§ **Assignment**:
Go through the listing below and output exactly the line with "You are a computer-use agent. The", the line with "Instruction: Click the", and each line between; omit the rest.

§ **Record extracts**:
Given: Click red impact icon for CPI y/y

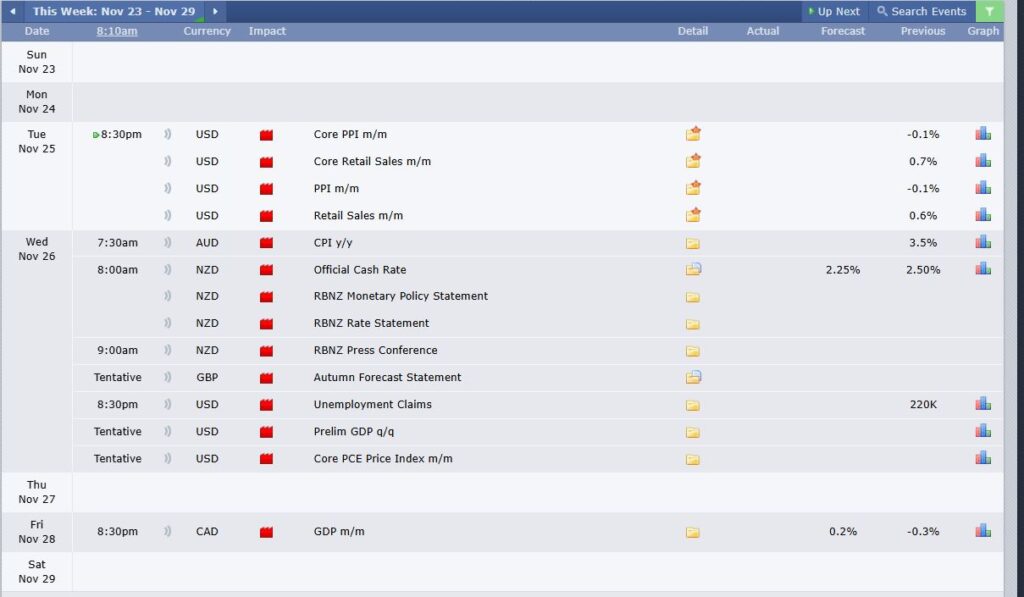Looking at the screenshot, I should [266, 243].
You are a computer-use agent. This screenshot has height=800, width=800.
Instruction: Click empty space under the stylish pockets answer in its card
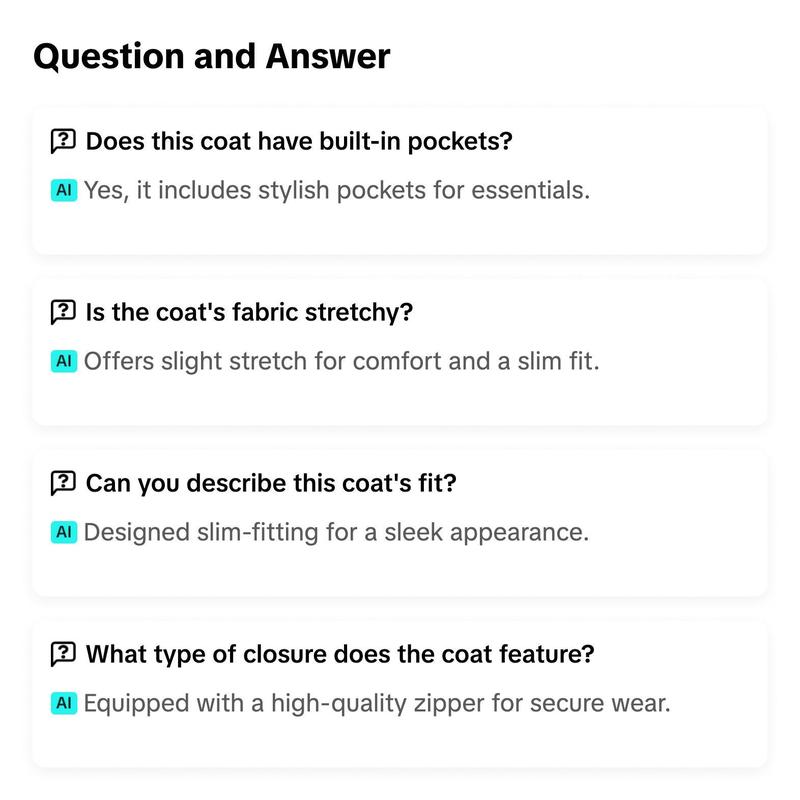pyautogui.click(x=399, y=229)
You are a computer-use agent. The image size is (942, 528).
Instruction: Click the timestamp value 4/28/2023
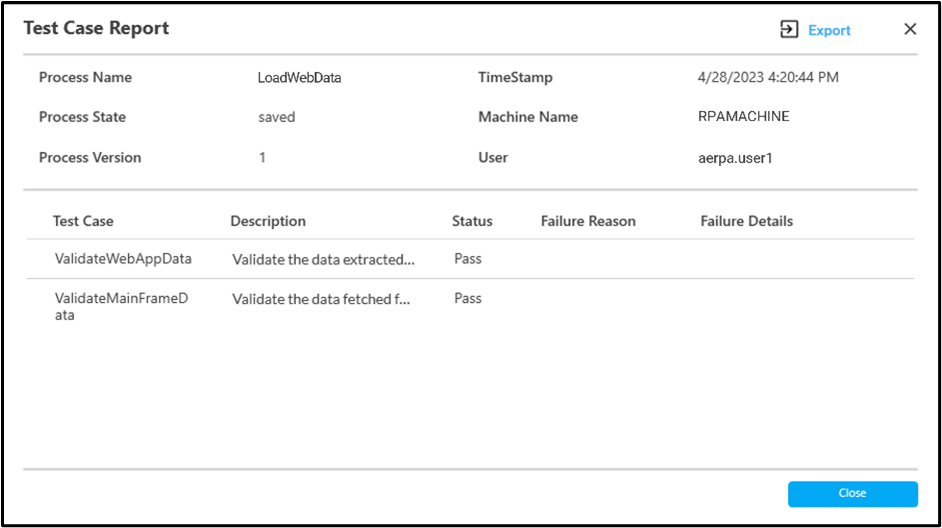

...

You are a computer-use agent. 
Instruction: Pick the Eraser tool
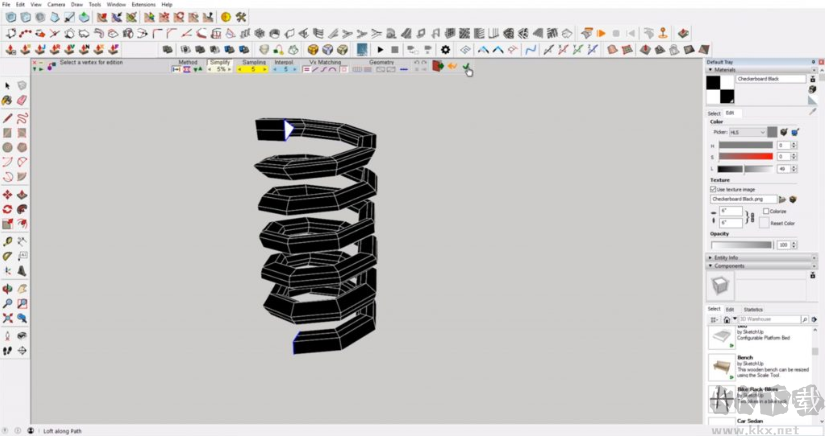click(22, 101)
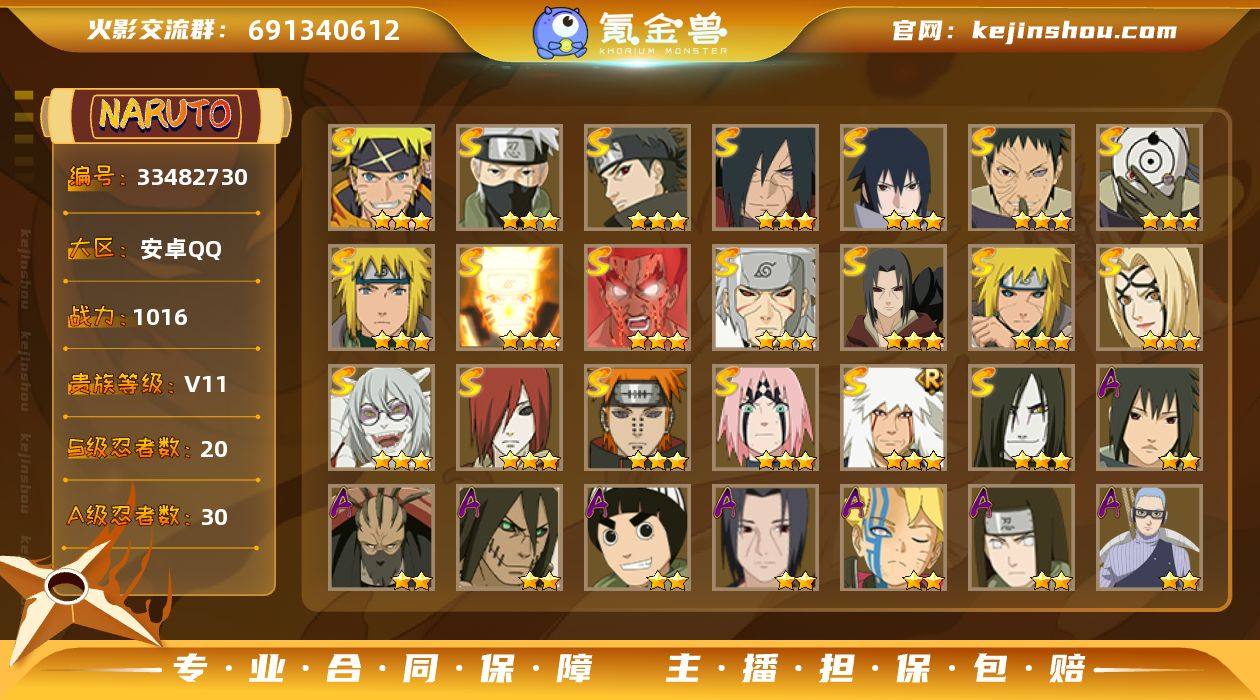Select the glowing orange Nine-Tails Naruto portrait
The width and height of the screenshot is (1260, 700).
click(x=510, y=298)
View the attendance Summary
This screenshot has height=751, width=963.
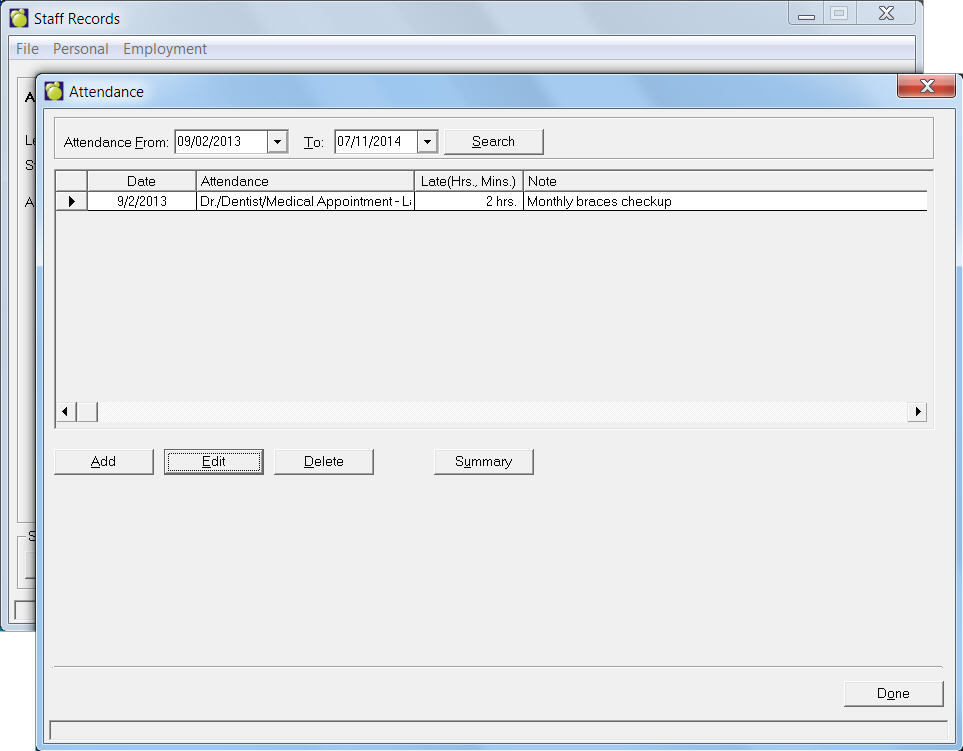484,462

* * *

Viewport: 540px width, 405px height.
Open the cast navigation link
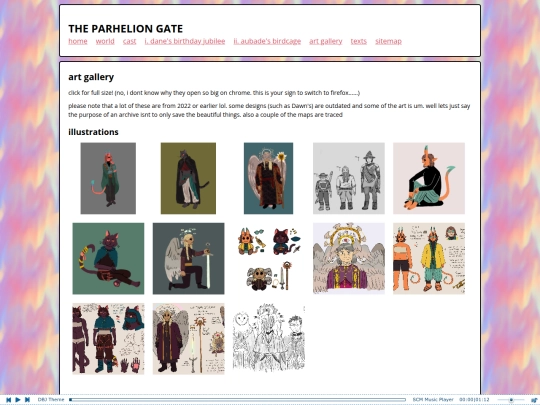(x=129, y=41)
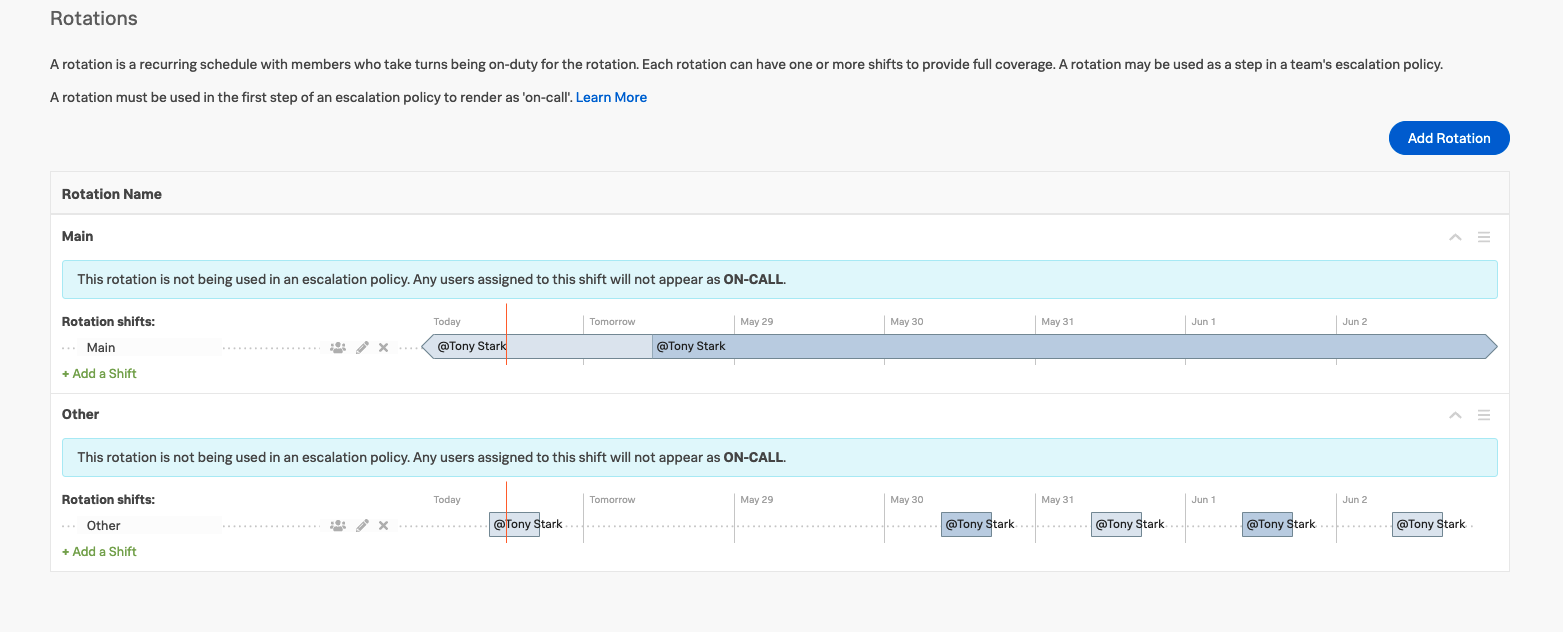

§ **Exercise response**:
You are a computer-use agent. The image size is (942, 528).
Instruction: Click the timestamp value 4/28/2023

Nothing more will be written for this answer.